A primer on parallel computing#

Before any qc-rs specifics, this chapter builds the vocabulary the rest of Part IV uses — assuming no prior HPC knowledge. What is parallelism, what are threads and processes, why is a cluster different from a big laptop, and how much speedup can you actually expect?

Why parallelism: doing work at the same time#

A single CPU core executes one stream of instructions. A quantum-chemistry calculation is billions of arithmetic operations, and on one core they happen one after another. Modern hardware has many cores (a laptop has 4–16, a server 64–256), and clusters have many machines.

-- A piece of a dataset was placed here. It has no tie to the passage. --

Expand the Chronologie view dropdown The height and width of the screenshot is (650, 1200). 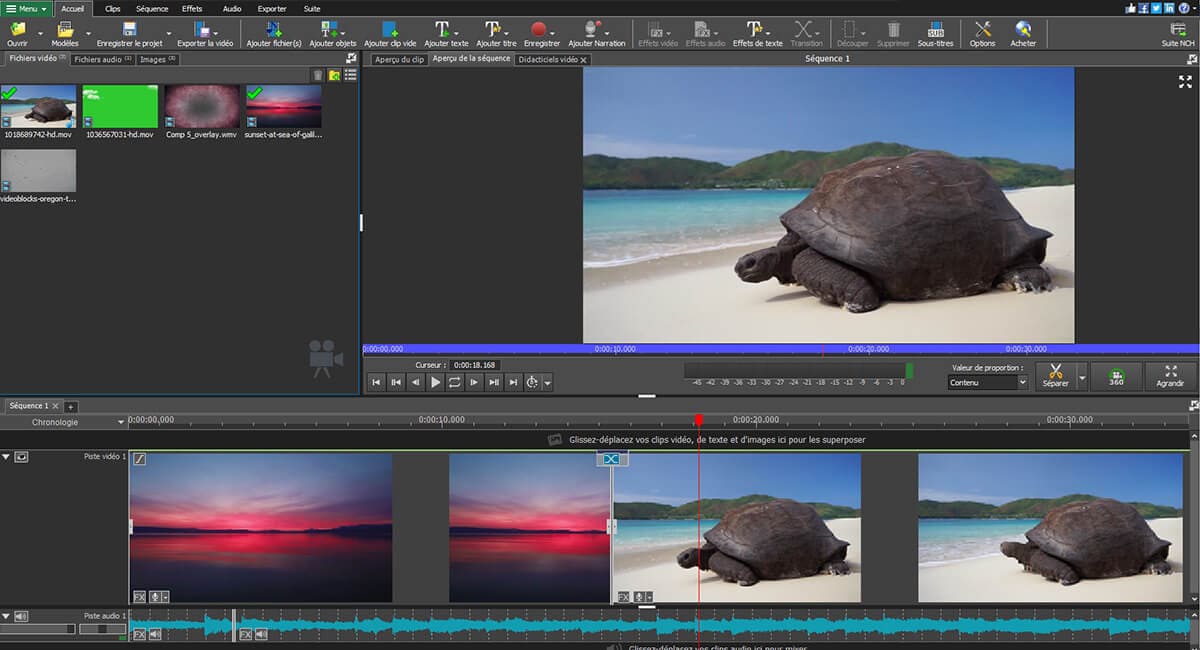click(121, 422)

Parallelism means splitting the work so pieces run at the same time on different cores or machines, cutting the wall-clock time (the time you actually wait) even though the total work is unchanged.

The catch is that not all work divides cleanly: some steps depend on earlier results, and coordinating the pieces costs time. How much you gain depends on how parallelizable your problem is — quantified below.

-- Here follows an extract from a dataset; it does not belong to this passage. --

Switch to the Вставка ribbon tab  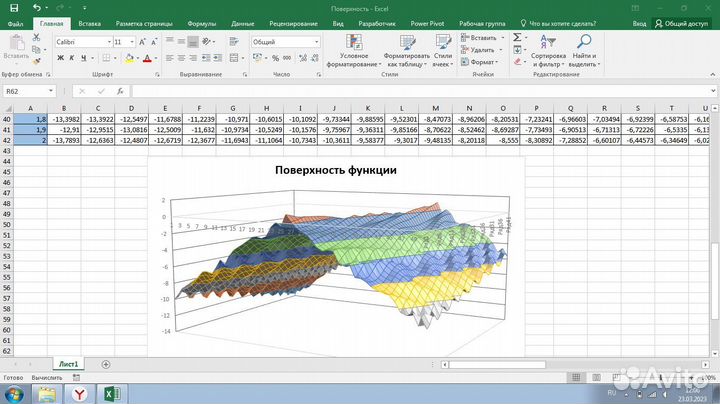click(89, 21)
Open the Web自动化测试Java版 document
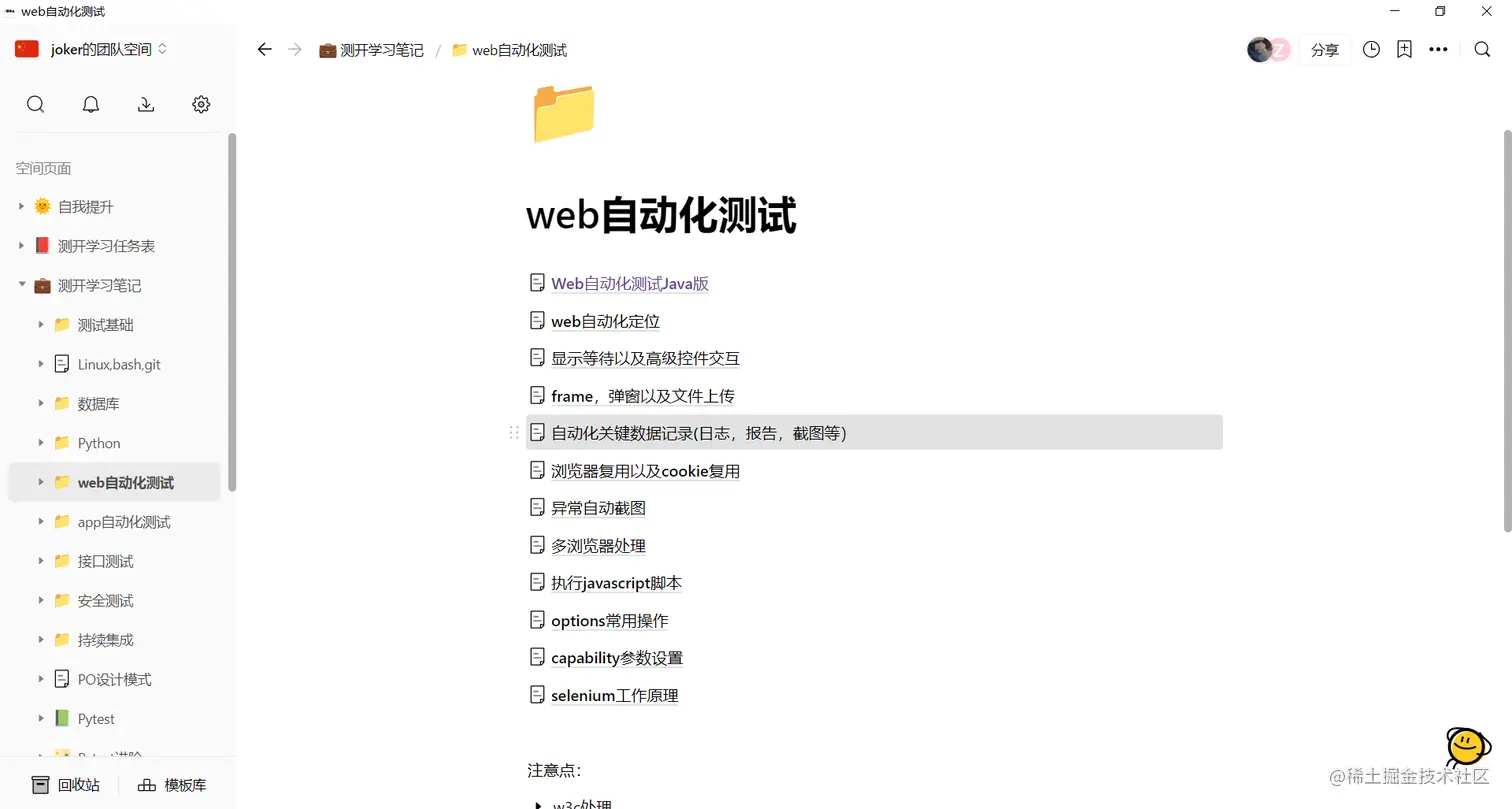Screen dimensions: 1512x809 point(630,283)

Threads vs processes: shared vs distributed memory#

There are two fundamentally different ways to run pieces in parallel, and the difference — how they share data — drives everything in Part IV.

Definition 5 (Threads and processes)

  • A process is an independent running program with its own private memory. Two processes cannot see each other’s data directly; to share, they must send messages (copy data between them).

  • A thread is one stream of execution inside a process. Multiple threads of one process share the same memory, so they can work on the same data with no copying.

This gives the two classic parallelism models:

  • Shared memory (threads): several cores of one machine work on one copy of the data in RAM. Fast (no copying) and simple, but limited to a single machine’s cores and memory. → Threads & BLAS.

  • Distributed memory (processes / MPI): many processes, possibly on different machines, each hold part of the data and exchange pieces by passing messages over a network. Scales to thousands of cores and huge problems, but the programmer must manage what lives where and when to communicate. → MPI & interconnects.

A GPU is a third model — thousands of tiny cores with their own memory, ideal for the same operation applied to massive arrays. → GPU / CUDA.

A real HPC run often nests all three: MPI across machines, threads within each machine, and a GPU attached to each.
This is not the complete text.